External Benchmarking

Methodology and operating rules for serious external benchmark comparisons.

ferrocat-bench exposes a manual, reproducible comparison suite for external baselines.

The internal microbenchmarks remain the fast day-to-day performance loop. The external comparison suite is for serious cross-runtime checkpoints on a documented reference host, especially when comparing Ferrocat against GNU gettext, Node, and Python ecosystem tools.

Choosing Comparison Targets

Comparison targets are kept to libraries that are both widely used and actively maintained -- the tools real projects actually depend on. Niche or single-author experiments are deliberately left out: a fast number against an unmaintained parser is not a meaningful baseline.

Because Ferrocat ships into JS/TS frontends through Palamedes, the most relevant ICU MessageFormat baselines are the established JavaScript parsers (@formatjs/icu-messageformat-parser, @messageformat/parser), not Rust-native ICU crates. The Rust ecosystem has no widely adopted MessageFormat-1 parser, and ICU4X targets MessageFormat 2.0 only, so there is no fair same-language ICU peer.

The same holds for PO itself: there is no widely adopted Rust PO library to compare against. The one Rust PO crate (polib) has effectively no ecosystem adoption (single author, ~14 stars, no reverse dependencies on crates.io), so it is left out for the same reason as niche ICU parsers. PO comparisons therefore run against the established JS, Python, and PHP tools (pofile, gettext-parser, Python polib, and PHP gettext/gettext). For catalog updates, gettext/gettext's mergeWith, babel's Catalog.update, and GNU msgmerge are the maintained tools with real merge semantics.

ICU compile-to-runtime (@messageformat/core, @formatjs/cli, Lingui) is a separate axis and is intentionally not wired up yet: those tools precompile ICU to ASTs/functions, whereas Ferrocat's compile_catalog_artifact resolves catalogs to runtime message strings and leaves ICU parsing to the client. A direct compile-vs-compile benchmark would compare different operations.

Comparison Targets At A Glance

Every external tool the suite measures against, with the pinned version captured in report metadata. pofile-ts is our own performance-focused fork of pofile, so the fastest JavaScript PO parser in the suite is one we maintain ourselves -- the comparison deliberately uses the harder JS target rather than the slower original.

Tool	Runtime	Role in the suite	Pinned version
pofile-ts (our fork)	Node	PO parse, serialize, merge	4.0.3
pofile	Node	PO parse, serialize, merge	1.1.4
gettext-parser	Node	PO parse, serialize	9.0.2
polib	Python	PO parse, serialize, merge	1.2.0
Babel	Python	catalog update	2.18.0
gettext/gettext	PHP	PO parse, serialize	5.7
GNU gettext (`msgmerge`, `msgcat`)	C	merge, concat	system
@formatjs/icu-messageformat-parser	Node	ICU parse	3.5.11
@messageformat/parser	Node	ICU parse	5.1.1

Scheduled Rust Reports

The Benchmark Reports GitHub Actions workflow runs every Monday and can also be started manually. It uses the Rust-only rust-scheduled-v1 profile by default, writes a JSON report under target/benchmark/, and uploads that report as a workflow artifact.
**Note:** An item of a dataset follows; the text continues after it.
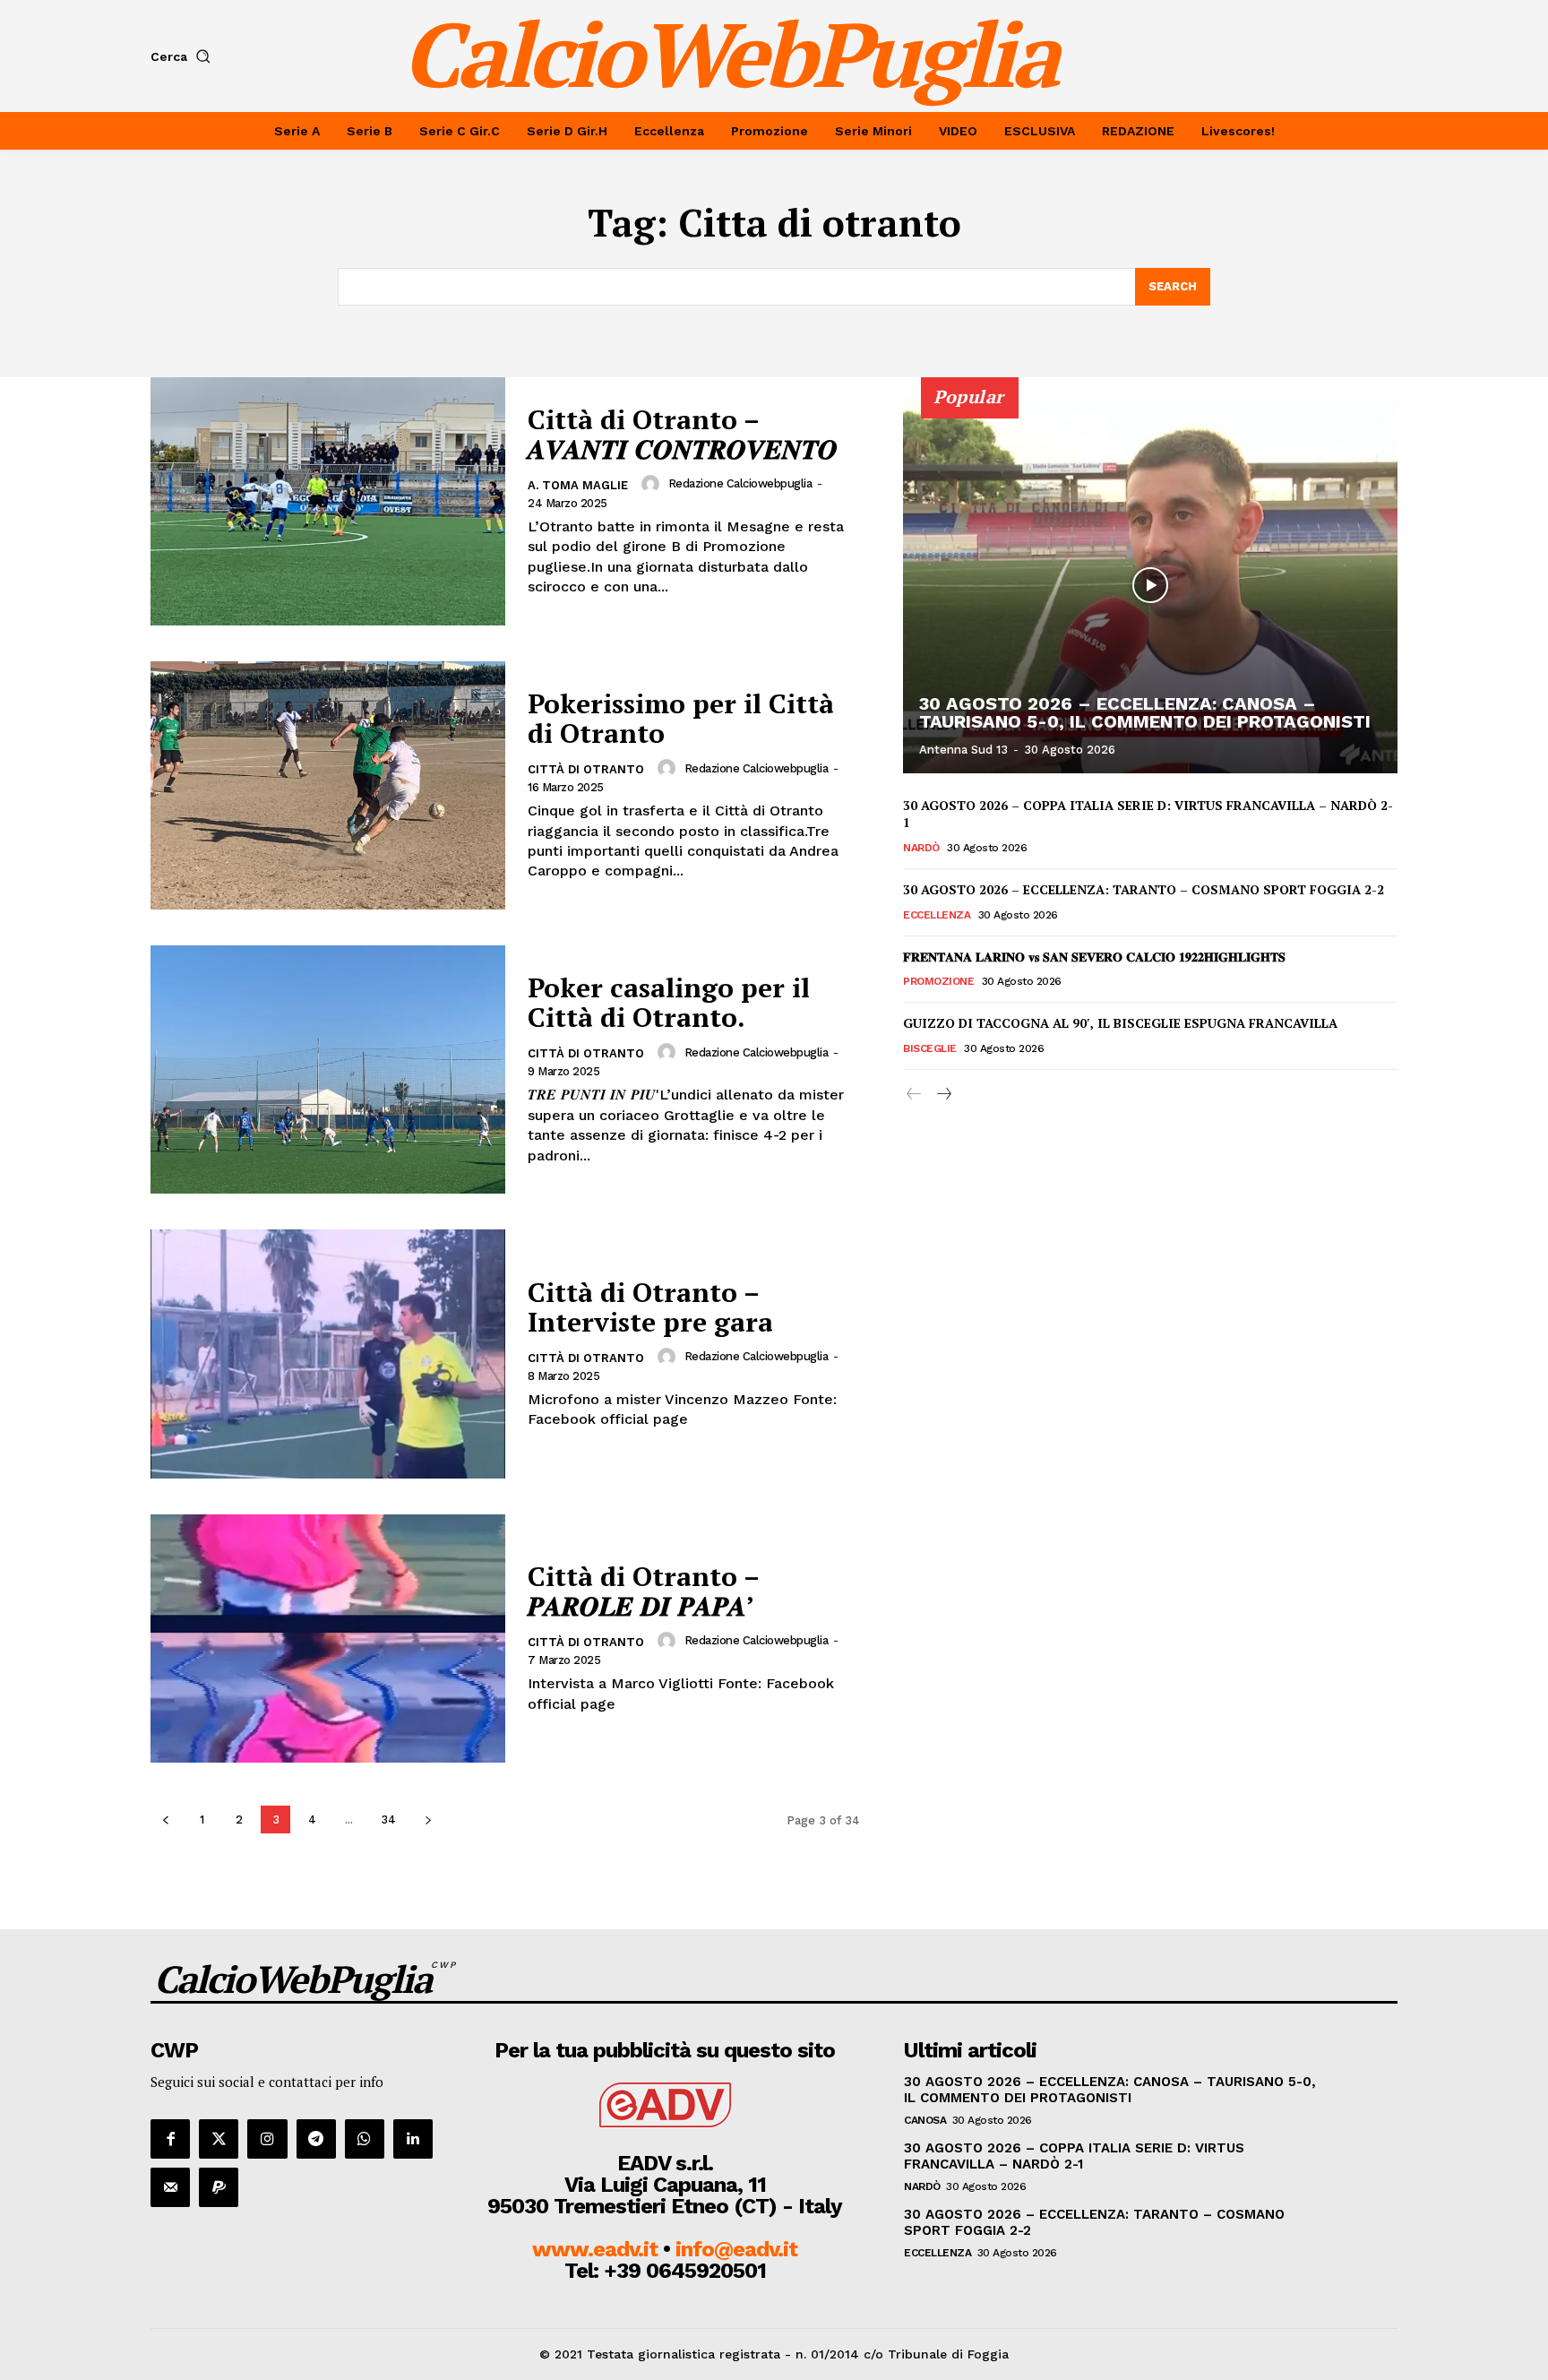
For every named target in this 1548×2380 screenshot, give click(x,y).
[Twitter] (218, 2139)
Scheduled hosted-runner reports are trend visibility and noise detection, not publication-grade benchmarks. Pull request runs compare the PR report against a fresh baseline report from the PR base SHA and fail only when matching, non-noisy scenarios exceed a 20% median elapsed regression. Scenarios marked noisy by coefficient of variation or relative span are reported in the summary but do not fail the workflow.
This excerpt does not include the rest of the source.